Recorded data

****

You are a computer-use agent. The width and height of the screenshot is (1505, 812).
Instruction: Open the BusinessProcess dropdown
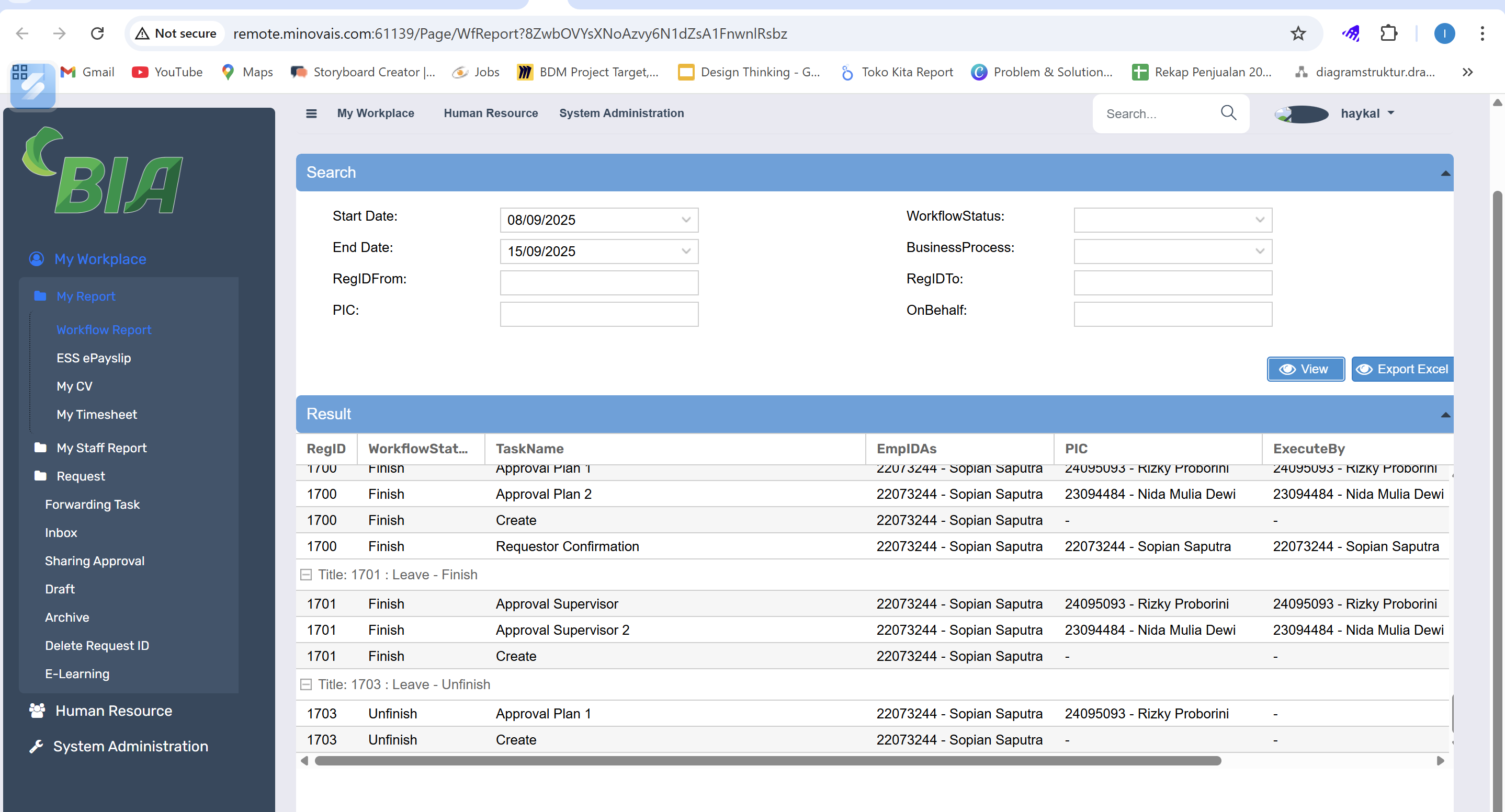1259,251
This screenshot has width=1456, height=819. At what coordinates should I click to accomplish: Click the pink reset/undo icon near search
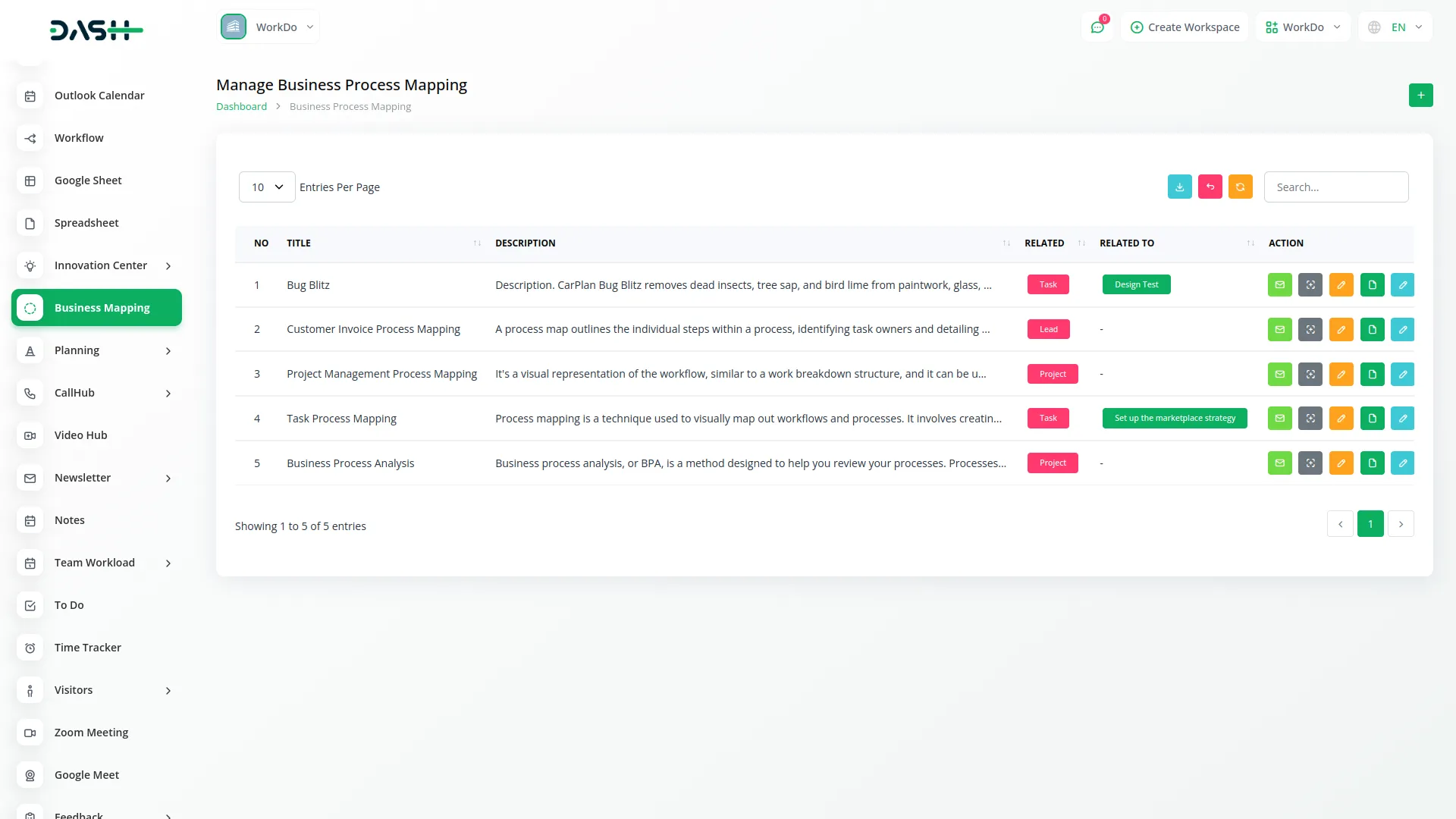pyautogui.click(x=1210, y=187)
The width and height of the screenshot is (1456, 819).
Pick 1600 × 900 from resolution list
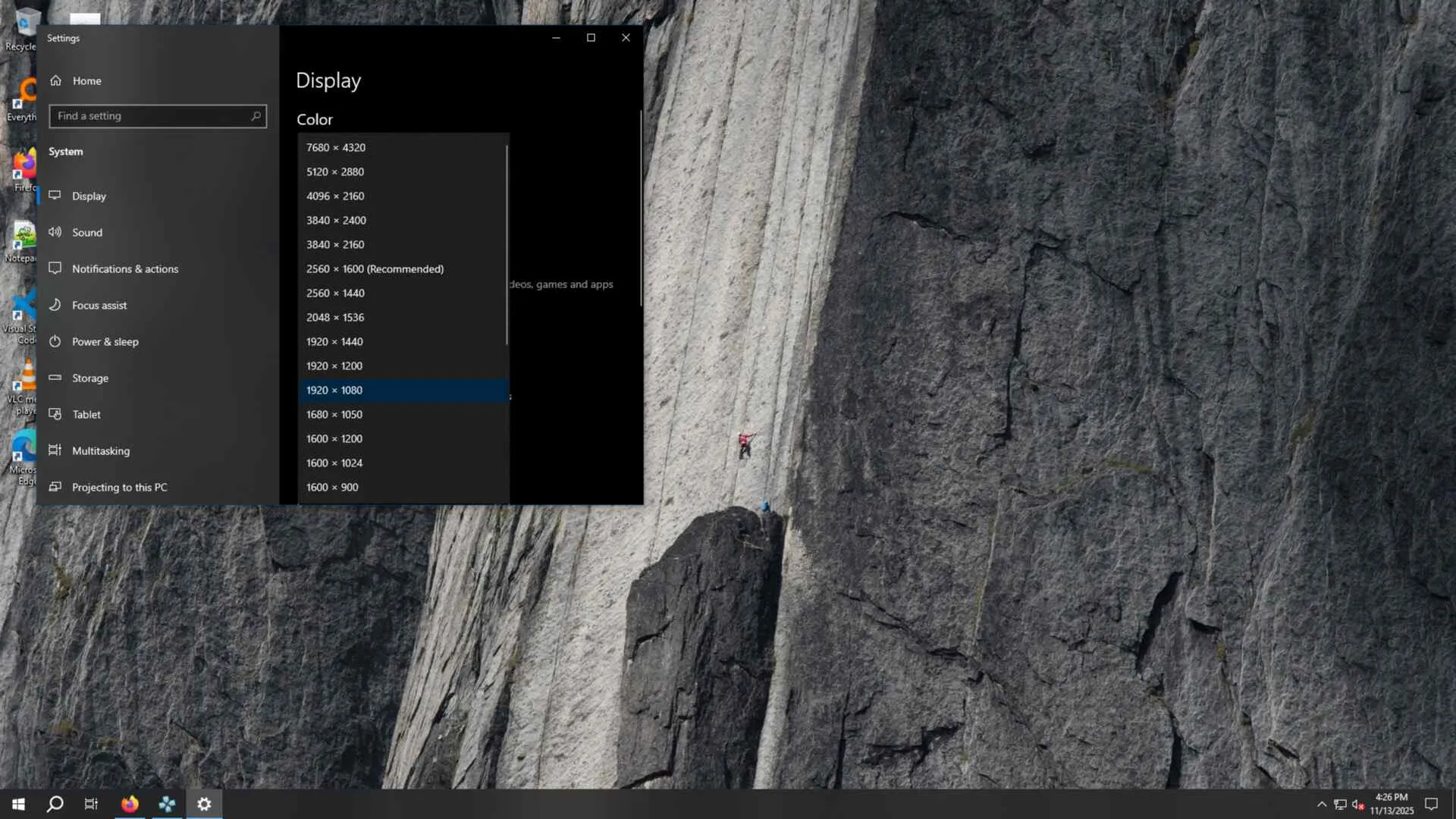coord(332,488)
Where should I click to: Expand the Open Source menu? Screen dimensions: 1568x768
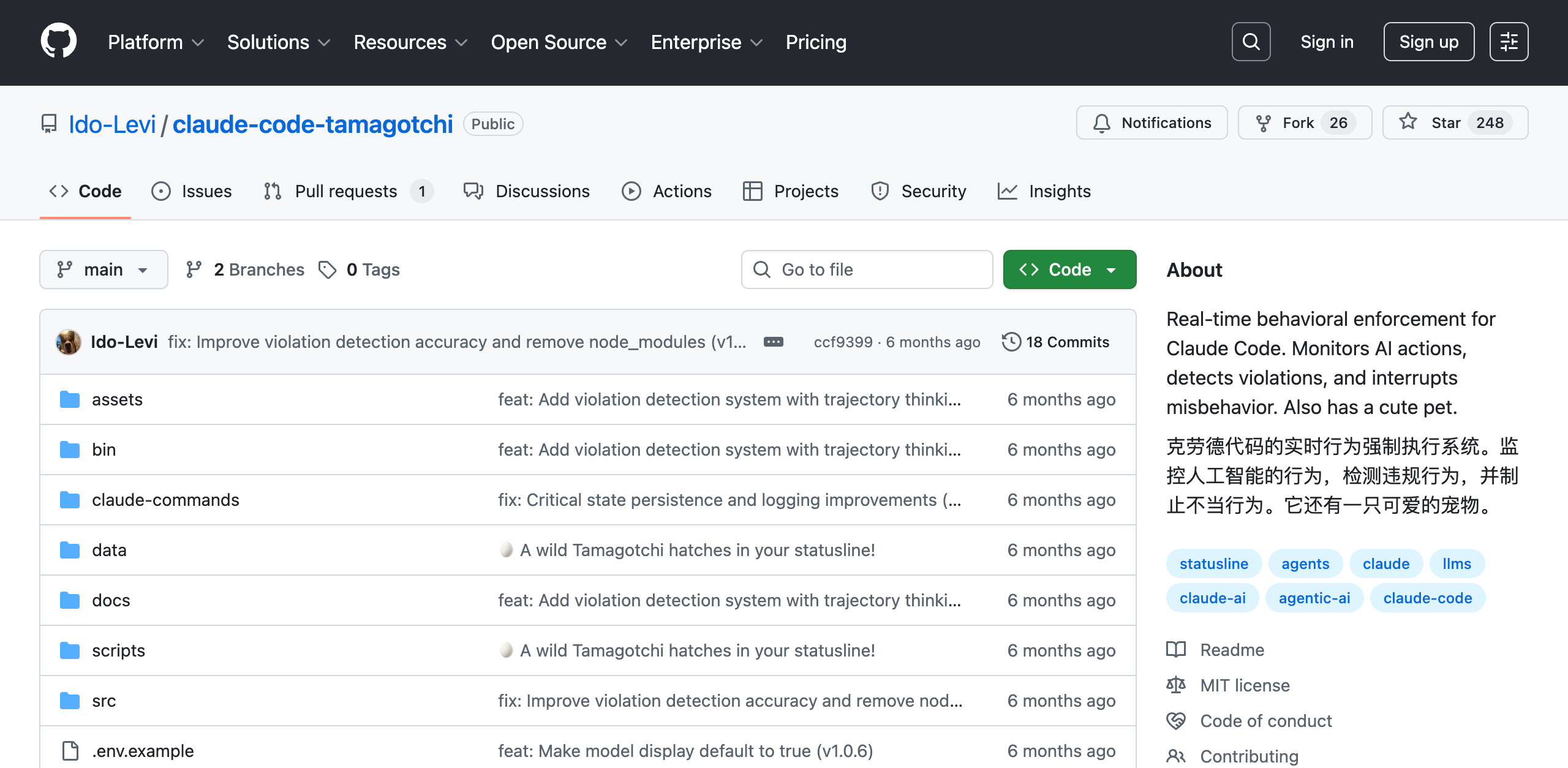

****

Transcribe exactly the lines from the one containing "The width and height of the screenshot is (1456, 819)." through the last line of the records above, and nothing else. Leave out the pictures.

The width and height of the screenshot is (1456, 819).
Pick 1600 × 900 from resolution list
coord(332,488)
Where should I click to: Expand the Open Source menu? Screen dimensions: 1568x768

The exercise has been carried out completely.